/wheat-yield-forecasting

Wheat Yield & Production Forecasting using Time-Series analysis.

Primary LanguageJupyter Notebook

Wheat Yield & Production Forecasting using Time-Series analysis

For thousands of years, farming and animal husbandry have been at the heart of human concerns. It began 10,000 years ago with subsistence farming. Then, little by little, a production and trade agriculture was created.

Today, information about markets and their organisation, techniques and know-how benefiting from advances in agronomy, high-tech products, instruments and methods developed by the agri-supply industries, are available to the farmer to obtain levels of production never before achieved in human history.

However, the margins achieved by agricultural companies in developed countries remain highly variable, depending on fluctuating sales prices and on whether or not the States provide aid, while in other countries the situation of many farmers remains precarious.
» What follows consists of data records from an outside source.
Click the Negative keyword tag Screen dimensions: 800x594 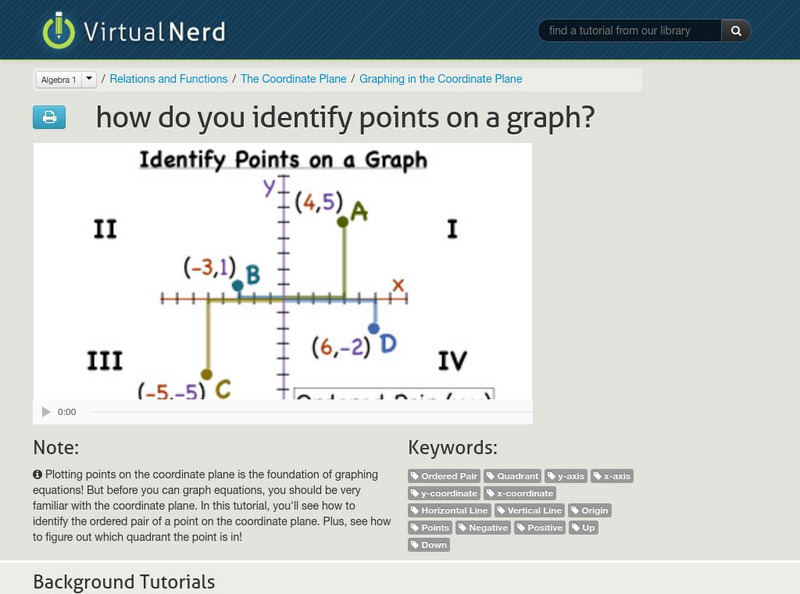(x=482, y=528)
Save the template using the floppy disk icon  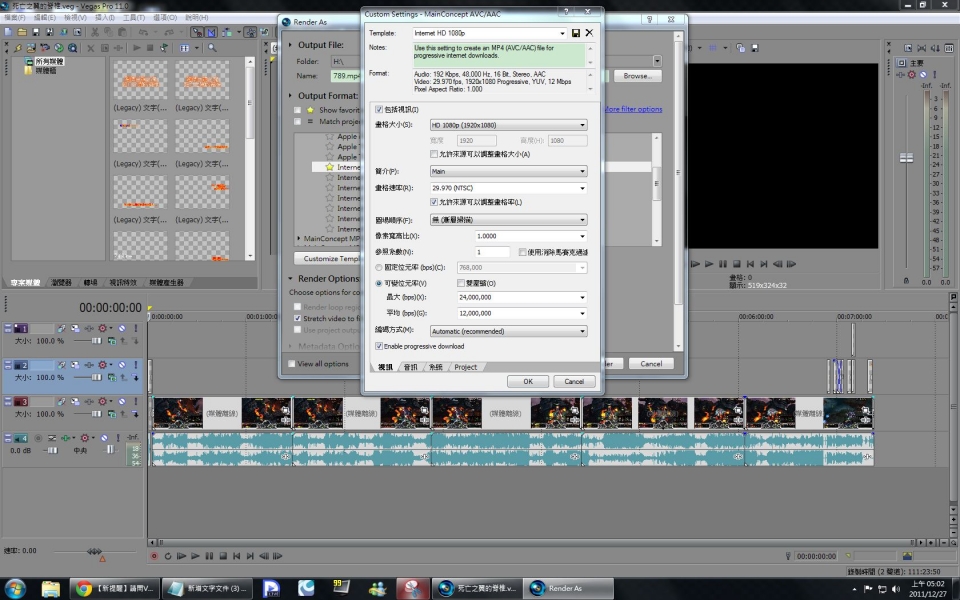576,33
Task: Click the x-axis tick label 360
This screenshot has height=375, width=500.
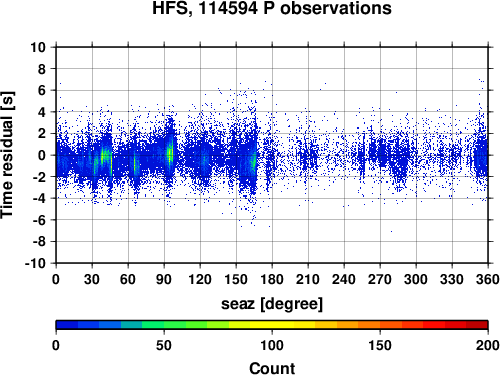Action: pos(488,279)
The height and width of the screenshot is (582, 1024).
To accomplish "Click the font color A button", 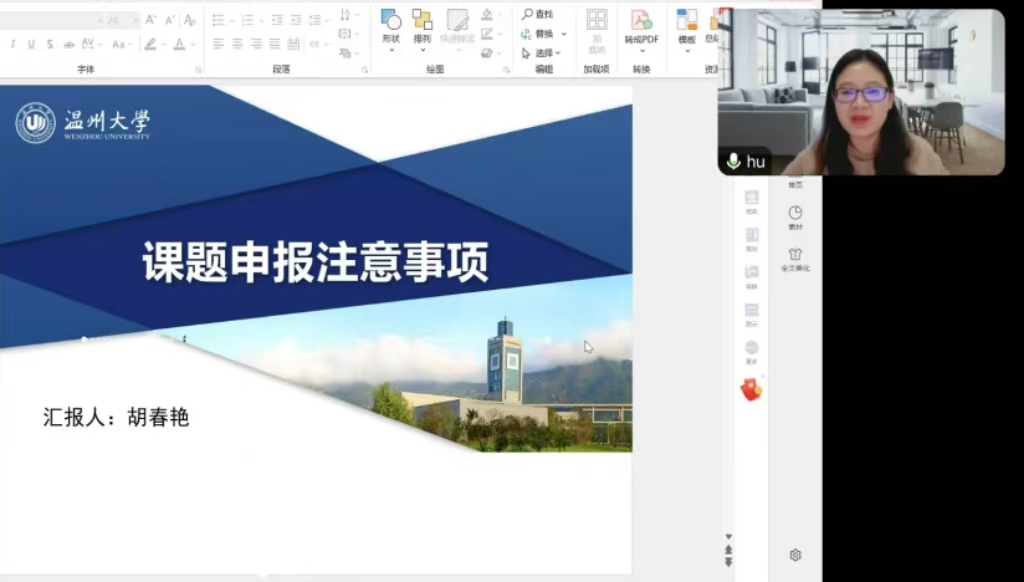I will tap(179, 44).
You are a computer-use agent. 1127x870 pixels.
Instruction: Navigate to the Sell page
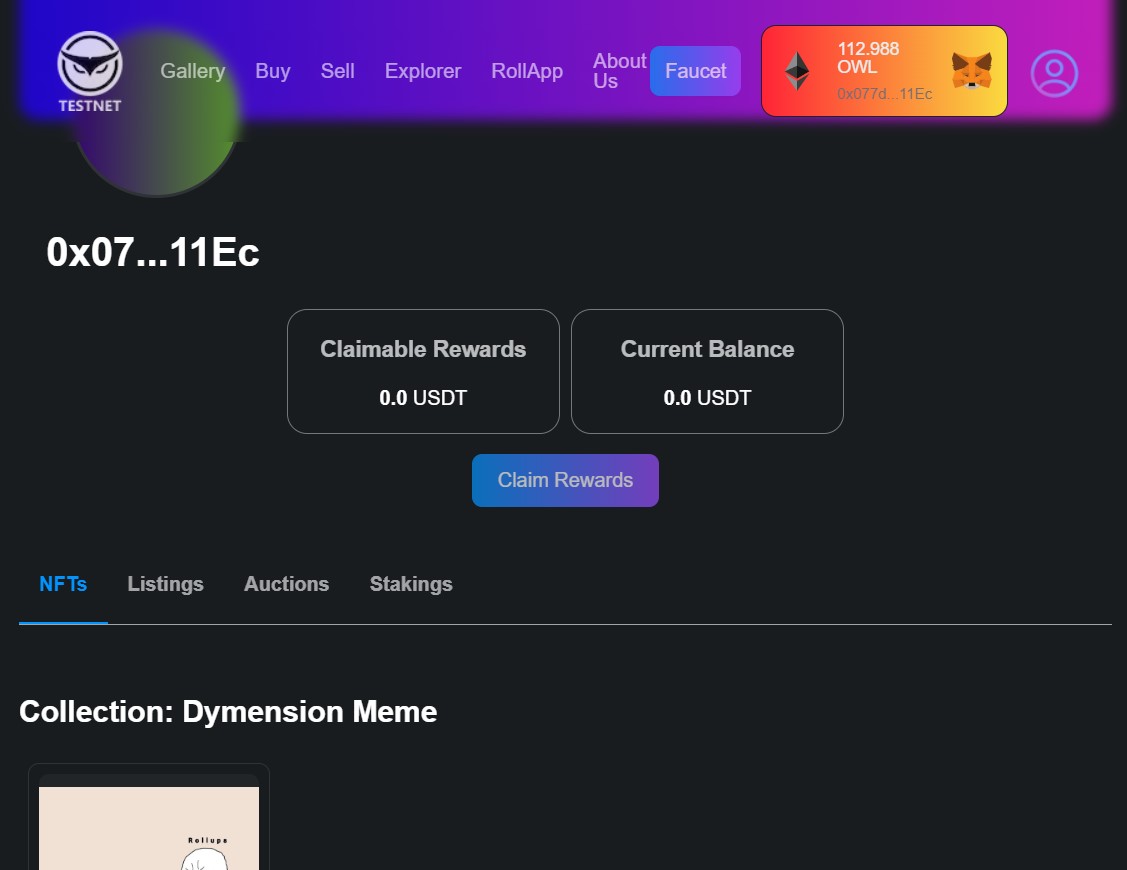[337, 71]
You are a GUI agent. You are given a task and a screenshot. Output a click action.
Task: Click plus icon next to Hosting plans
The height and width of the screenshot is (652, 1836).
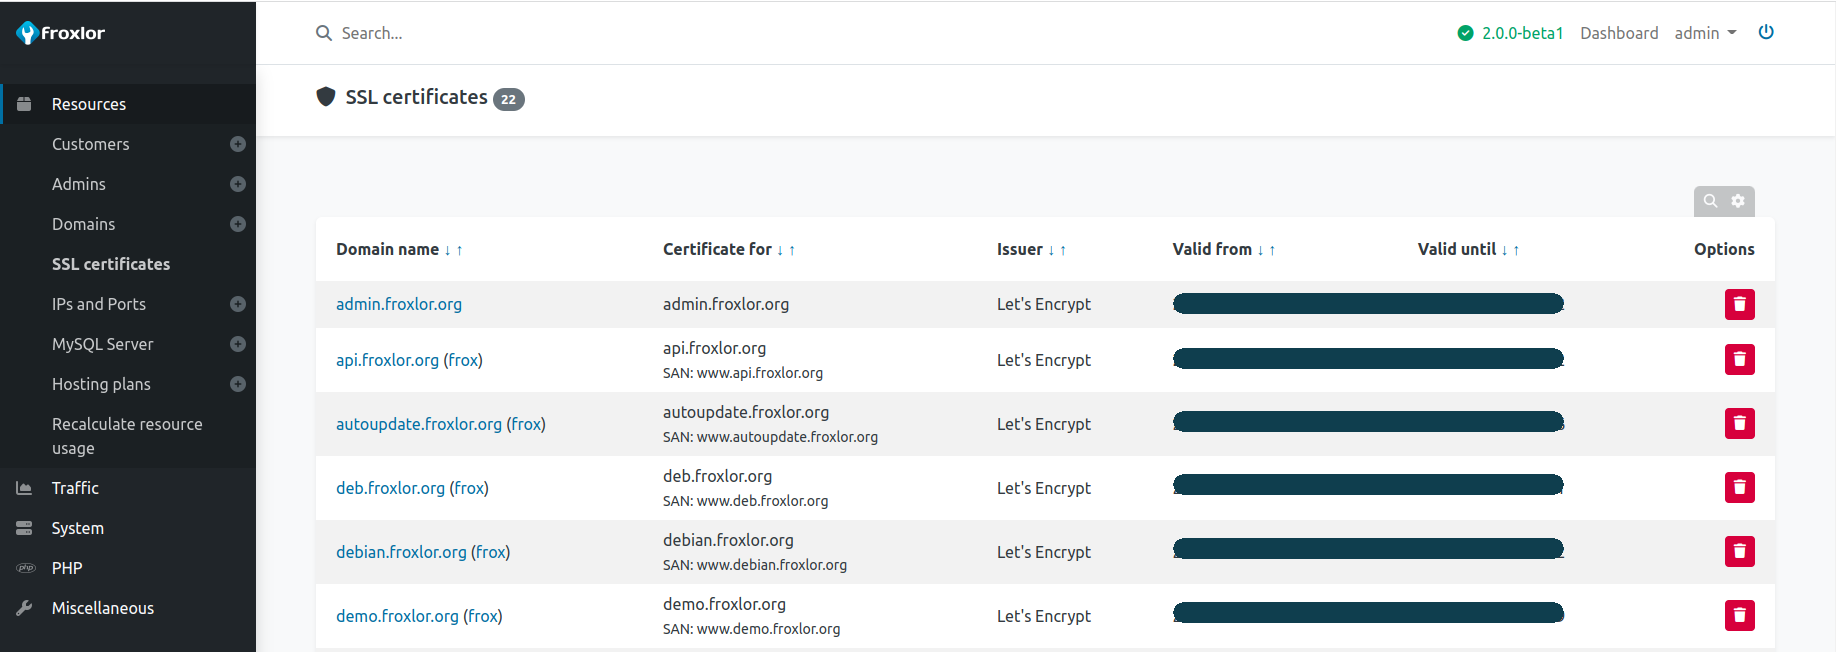click(x=238, y=384)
On the other hand, these recent industrial developments are leading some consumers in rich countries to question the quality of food, its safety and the consequences of modern methods on the environment.
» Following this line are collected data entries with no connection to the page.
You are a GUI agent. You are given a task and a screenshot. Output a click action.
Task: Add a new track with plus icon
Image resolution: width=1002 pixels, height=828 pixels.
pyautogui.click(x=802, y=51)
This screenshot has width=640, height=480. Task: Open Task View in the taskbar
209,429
Even more worrying, recent geopolitical events and the climate crisis have shifted the main issue from the quality of food grown to the quantity available."

Goals

  • Worldwide Wheat Production (Univariate): based only on past datapoints, try to project futur values"
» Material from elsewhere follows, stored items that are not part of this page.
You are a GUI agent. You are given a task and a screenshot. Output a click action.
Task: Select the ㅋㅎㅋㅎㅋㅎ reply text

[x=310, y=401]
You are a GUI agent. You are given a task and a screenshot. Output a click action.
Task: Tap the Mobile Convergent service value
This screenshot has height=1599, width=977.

  • USA Wheat Yield (Multivariate): using external features (such as population data & climate change data), try to forecast future values of the time-series."

Methods used

Time-series Forecasting using different methods:

  • Univariate method:
    • ARIMA Model (Statistical analysis)
    • Random Forest (Machine Learning)
    • Linear Regression (Machine Learning)
  • Multivariate method:
    • Random Forest (Machine Learning)
    • Linear Regression (Machine Learning)

TLDR

Project Outline

As part of a student project, we were given a white card to :

  • find a reliable and complete dataset
  • clean this dataset and do the necessary data preprocessing to be able to do machine learning
  • do data mining to find potentially interesting insights for the future
  • use our knowledge of machine learning to perform an accurate analysis
  • highlighting the results obtained with Streamlit

Dataset

Description

Crop statistics for 173 products in Africa, America, Asia, Europe and Oceania, collected from 1961 to 2019.

Summary

Data from the Food and Agriculture Organization of the United Nations (FAO)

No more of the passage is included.